Keine Unverhältnismäßigkeit kann der Kläger auch mit der Rüge aufzeigen, es sei nicht erkennbar, ob und wann der Beklagte überhaupt beabsichtige, den Flutpolder K. planerisch konkret weiterzuverfolgen. Der Kläger übersieht, dass zum Zeitpunkt einer vorläufigen Sicherung eines Überschwemmungsgebiets zur künftigen Hochwasserentlastung und Rückhaltung durch einen Flutpolder noch nicht endgültig feststehen muss, ob, wann und inwieweit sich der geplante Flutpolder rechtlich und tatsächlich realisieren lässt. Diese Prüfung ist vielmehr der weiteren Planung und dabei insbesondere dem späteren wasserrechtlichen Planfeststellungsverfahren vorbehalten. Im Rahmen der Prüfung der Rechtmäßigkeit der vorläufigen Sicherung des Überschwemmungsgebiets erfolgt insbesondere auch keine antizipierte Prüfung der Rechtmäßigkeit eines künftigen Planfeststellungsbeschlusses. Die vorläufige Sicherung des Überschwemmungsgebiets könnte allenfalls dann rechtswidrig sein, wenn schon jetzt feststünde, dass der geplante Flutpolder nicht realisiert werden kann. Hiervon kann allerdings hinsichtlich des Flutpolders K. angesichts der Prüfung durch die wasserwirtschaftlichen Fachbehörden, der eine intensive naturwissenschaftlich-technische Untersuchung der TU München zugrunde liegt, die insbesondere auch die grundsätzliche Eignung des Standorts für einen Flutpolder festgestellt hat, keine Rede sein.

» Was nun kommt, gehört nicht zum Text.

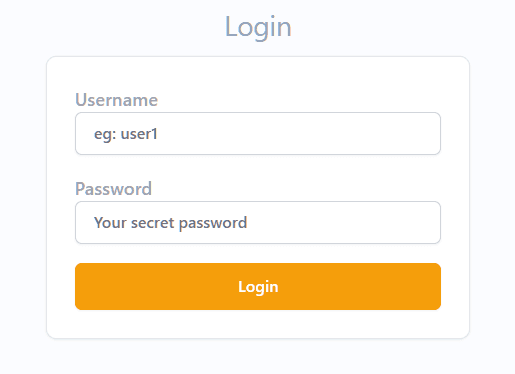Click the Login page heading
The height and width of the screenshot is (374, 515).
pos(258,27)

Nach alldem ist festzuhalten, dass der ohnehin nicht besonders schwere Eingriff in das Eigentumsgrundrecht – der Kläger kann die bisherige landwirtschaftliche Nutzung seines Grundstücks unverändert ausüben – in jeder Hinsicht verhältnismäßig ist und insbesondere nicht gegen das Übermaßverbot verstößt.

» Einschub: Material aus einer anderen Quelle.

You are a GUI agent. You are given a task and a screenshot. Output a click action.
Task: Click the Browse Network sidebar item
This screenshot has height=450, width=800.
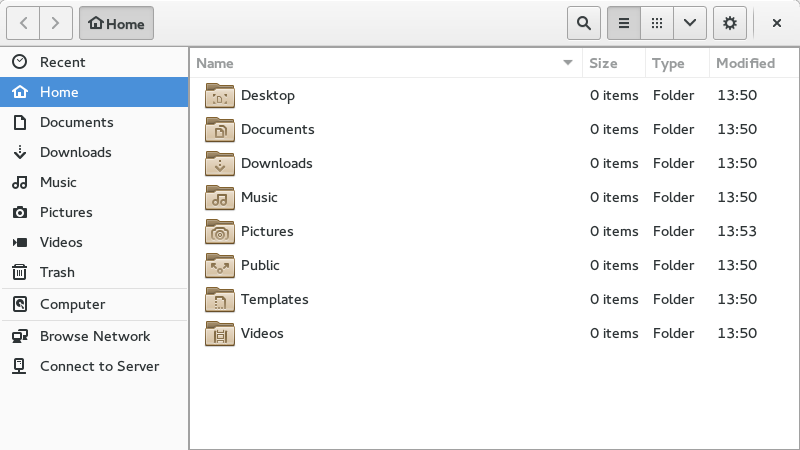pyautogui.click(x=94, y=336)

b) Soweit der Kläger mögliche Beeinträchtigungen durch eine zukünftige tatsächliche Errichtung des Flutpolders und dessen mögliche Flutung im Hochwasserfall vorbringt (z. B., dass das Grundstück des Klägers mit der Flutung kontaminiert werde und für die Lebensmittelerzeugung nicht mehr geeignet sei), kann er schon im Ansatz keine Rechtswidrigkeit der streitgegenständlichen Allgemeinverfügung aufzeigen. Diese regelt nur die vorläufige Sicherung des Überschwemmungsgebiets. Sie enthält hingegen keine Erlaubnis zur Errichtung des Polders oder dessen Flutung im Hochwasserfall. Etwaige Beeinträchtigungen durch eine Errichtung des Polders und dessen spätere Flutung sind erst im späteren wasserrechtlichen Planfeststellungsverfahren zu prüfen.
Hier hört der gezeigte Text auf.